Port of Shatian, Beihai, Guangxi Province. [Photo/VCG]
Beihai, one of China's first 14 coastal cities opened to overseas investment, was a starting point of the maritime Silk Road as early as in the Han dynasty. Yatsushiro, the second-largest city in Kumamoto Prefecture and the central city of southern part of the prefecture, is where the Kuma River, one of the three most rapid rivers in Japan, empties into the Yatsushiro Sea.
Beihai has a population of 1.85 million, while Yatsushiro is home to 125 thousand residents. Though the pair is not prominent among more than 200 sister cities between China and Japan, the intensity of friendly exchanges between the two cities never faded since they became sister cities in 1996. Looking back at the 26 years of their friendly contacts while celebrating the 50th anniversary of the normalization of diplomatic relations between Japan and China, the two cities are seeing their relations shining as bright as fine jade and emanating an aroma as sweet as orchid.
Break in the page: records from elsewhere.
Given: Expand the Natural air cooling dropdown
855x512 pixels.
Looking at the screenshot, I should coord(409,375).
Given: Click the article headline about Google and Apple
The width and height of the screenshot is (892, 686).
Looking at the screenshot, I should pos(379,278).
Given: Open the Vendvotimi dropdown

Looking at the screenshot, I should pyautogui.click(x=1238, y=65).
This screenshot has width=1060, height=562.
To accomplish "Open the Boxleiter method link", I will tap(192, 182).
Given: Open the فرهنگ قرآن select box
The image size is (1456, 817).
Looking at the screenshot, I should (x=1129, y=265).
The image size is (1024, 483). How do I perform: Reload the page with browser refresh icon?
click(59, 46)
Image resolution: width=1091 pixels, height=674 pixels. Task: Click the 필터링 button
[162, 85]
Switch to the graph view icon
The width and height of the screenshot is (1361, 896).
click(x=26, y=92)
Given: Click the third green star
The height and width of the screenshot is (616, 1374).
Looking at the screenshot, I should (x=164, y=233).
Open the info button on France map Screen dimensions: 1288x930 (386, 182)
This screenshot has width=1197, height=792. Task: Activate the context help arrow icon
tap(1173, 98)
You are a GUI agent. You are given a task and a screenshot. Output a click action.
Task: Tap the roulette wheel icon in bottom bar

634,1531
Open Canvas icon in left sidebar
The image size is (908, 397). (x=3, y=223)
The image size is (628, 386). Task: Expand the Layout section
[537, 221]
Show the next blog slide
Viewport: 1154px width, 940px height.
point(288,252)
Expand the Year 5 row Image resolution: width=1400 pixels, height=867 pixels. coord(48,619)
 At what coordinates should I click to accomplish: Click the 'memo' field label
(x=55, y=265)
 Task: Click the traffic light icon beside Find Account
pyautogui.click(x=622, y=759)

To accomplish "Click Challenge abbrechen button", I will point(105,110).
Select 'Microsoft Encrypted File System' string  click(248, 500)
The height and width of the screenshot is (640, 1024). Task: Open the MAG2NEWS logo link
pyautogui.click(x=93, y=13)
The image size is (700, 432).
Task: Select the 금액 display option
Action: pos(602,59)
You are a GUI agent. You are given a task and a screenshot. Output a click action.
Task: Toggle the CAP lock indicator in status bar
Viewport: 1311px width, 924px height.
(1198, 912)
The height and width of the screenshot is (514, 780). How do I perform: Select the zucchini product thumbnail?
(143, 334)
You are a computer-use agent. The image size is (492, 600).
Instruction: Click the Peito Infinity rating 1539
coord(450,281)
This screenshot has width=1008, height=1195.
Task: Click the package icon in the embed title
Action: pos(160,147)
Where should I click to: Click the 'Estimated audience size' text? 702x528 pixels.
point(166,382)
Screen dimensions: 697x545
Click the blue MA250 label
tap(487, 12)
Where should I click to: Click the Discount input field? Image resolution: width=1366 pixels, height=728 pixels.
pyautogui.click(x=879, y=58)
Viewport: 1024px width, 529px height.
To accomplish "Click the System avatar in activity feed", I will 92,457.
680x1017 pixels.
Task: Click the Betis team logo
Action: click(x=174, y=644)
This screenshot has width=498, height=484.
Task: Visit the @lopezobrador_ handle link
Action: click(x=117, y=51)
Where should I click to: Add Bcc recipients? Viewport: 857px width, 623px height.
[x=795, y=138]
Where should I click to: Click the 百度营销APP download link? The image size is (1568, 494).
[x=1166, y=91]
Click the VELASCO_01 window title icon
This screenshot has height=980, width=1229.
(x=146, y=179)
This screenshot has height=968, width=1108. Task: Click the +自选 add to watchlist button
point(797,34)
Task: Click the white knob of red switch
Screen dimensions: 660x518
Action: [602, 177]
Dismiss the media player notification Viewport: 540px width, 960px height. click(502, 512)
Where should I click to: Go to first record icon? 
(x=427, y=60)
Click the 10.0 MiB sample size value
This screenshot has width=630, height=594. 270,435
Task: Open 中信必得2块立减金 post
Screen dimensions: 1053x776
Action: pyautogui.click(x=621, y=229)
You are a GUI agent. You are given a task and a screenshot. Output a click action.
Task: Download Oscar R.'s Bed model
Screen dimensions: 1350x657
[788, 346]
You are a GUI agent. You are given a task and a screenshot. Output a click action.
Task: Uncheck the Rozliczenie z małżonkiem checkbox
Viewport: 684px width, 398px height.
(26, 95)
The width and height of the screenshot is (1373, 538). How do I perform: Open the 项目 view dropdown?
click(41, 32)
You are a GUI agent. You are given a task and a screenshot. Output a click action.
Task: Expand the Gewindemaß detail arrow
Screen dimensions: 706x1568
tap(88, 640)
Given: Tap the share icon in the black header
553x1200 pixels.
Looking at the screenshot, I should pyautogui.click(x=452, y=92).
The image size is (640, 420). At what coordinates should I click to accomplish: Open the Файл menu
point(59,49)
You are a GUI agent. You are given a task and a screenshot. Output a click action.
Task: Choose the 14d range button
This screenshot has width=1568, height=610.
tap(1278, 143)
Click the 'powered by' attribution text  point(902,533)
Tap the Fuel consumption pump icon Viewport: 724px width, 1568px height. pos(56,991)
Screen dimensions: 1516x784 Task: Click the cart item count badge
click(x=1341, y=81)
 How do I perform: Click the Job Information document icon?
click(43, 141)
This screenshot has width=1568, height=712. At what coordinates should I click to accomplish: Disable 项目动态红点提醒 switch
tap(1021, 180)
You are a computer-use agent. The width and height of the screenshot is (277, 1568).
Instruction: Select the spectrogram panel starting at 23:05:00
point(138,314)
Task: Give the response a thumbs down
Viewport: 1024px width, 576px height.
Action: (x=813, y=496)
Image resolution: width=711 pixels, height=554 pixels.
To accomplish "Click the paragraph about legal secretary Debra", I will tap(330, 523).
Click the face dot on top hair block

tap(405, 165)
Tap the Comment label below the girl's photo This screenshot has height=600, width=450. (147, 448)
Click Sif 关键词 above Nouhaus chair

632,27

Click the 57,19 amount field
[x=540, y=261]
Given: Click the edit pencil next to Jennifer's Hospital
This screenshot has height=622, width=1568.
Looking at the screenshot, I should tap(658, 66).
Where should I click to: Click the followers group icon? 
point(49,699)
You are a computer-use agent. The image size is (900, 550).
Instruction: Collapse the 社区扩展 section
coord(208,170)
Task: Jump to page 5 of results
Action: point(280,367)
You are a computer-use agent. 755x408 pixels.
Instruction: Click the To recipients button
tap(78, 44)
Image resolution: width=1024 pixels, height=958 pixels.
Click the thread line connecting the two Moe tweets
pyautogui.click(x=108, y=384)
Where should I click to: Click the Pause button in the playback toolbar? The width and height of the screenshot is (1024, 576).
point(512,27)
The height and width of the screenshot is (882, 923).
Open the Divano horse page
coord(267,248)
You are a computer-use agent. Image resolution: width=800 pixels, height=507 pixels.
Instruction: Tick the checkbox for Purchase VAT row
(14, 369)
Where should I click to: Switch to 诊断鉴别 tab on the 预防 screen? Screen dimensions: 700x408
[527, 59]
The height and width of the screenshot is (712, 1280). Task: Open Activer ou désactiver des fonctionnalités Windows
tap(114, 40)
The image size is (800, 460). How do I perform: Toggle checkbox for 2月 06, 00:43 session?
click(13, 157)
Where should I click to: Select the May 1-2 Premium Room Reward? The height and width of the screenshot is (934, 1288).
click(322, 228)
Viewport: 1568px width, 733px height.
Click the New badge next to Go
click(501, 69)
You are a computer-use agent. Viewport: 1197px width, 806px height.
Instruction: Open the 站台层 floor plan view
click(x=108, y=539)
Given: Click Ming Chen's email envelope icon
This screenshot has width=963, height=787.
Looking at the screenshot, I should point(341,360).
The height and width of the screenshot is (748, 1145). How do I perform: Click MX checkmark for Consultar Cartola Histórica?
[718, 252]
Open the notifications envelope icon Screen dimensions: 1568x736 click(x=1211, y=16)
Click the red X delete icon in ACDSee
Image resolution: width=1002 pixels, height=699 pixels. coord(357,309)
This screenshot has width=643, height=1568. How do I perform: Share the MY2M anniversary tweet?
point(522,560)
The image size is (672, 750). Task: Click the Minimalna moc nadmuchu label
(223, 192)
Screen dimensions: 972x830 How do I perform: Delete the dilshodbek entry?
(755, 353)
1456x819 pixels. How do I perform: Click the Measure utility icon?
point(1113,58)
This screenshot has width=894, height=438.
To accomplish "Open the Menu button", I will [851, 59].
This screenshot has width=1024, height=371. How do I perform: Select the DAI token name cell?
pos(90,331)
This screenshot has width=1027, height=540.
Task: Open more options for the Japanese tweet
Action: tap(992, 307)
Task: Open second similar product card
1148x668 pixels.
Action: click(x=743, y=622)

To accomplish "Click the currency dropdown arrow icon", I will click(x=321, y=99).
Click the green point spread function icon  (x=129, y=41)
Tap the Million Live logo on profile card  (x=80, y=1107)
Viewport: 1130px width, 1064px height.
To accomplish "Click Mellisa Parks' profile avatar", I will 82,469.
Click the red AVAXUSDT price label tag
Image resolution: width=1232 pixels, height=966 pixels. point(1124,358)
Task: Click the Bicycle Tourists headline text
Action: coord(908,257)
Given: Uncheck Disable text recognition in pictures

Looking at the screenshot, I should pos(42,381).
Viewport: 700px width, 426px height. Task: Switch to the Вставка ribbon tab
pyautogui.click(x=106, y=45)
In 2001, the two cities designed and cast two statues named "Bing Jia Qi Qu" (literally "galloping abreast," implying mutual help and common development between the two cities) in celebration of the 5th anniversary of them becoming sister cities. The statues, with a pair of seahorses in each symbolizing the friendship between the two cities, stands at the famous Yintan Park in Beihai and the Shinmachi Cultural Square in Yatsushiro, respectively. For more than 20 years, the two cities have remained true to their original aspirations. In 2020, when China was fighting against the initial outbreak of the COVID-19 pandemic, Yatsushiro decided to donate half of the face masks in its emergency stock to Beihai, an expression of its good will featuring "pulling together to tide over difficulties." In 2021, students from the Beihai Foreign Language Experimental School and the Beihai No. 2 Experimental School sent message cards in both Chinese and Japanese to the flooded Sakamoto region of Yatsushiro, expressing their support and encouragement to local residents rebuilding homes and resuming normal life.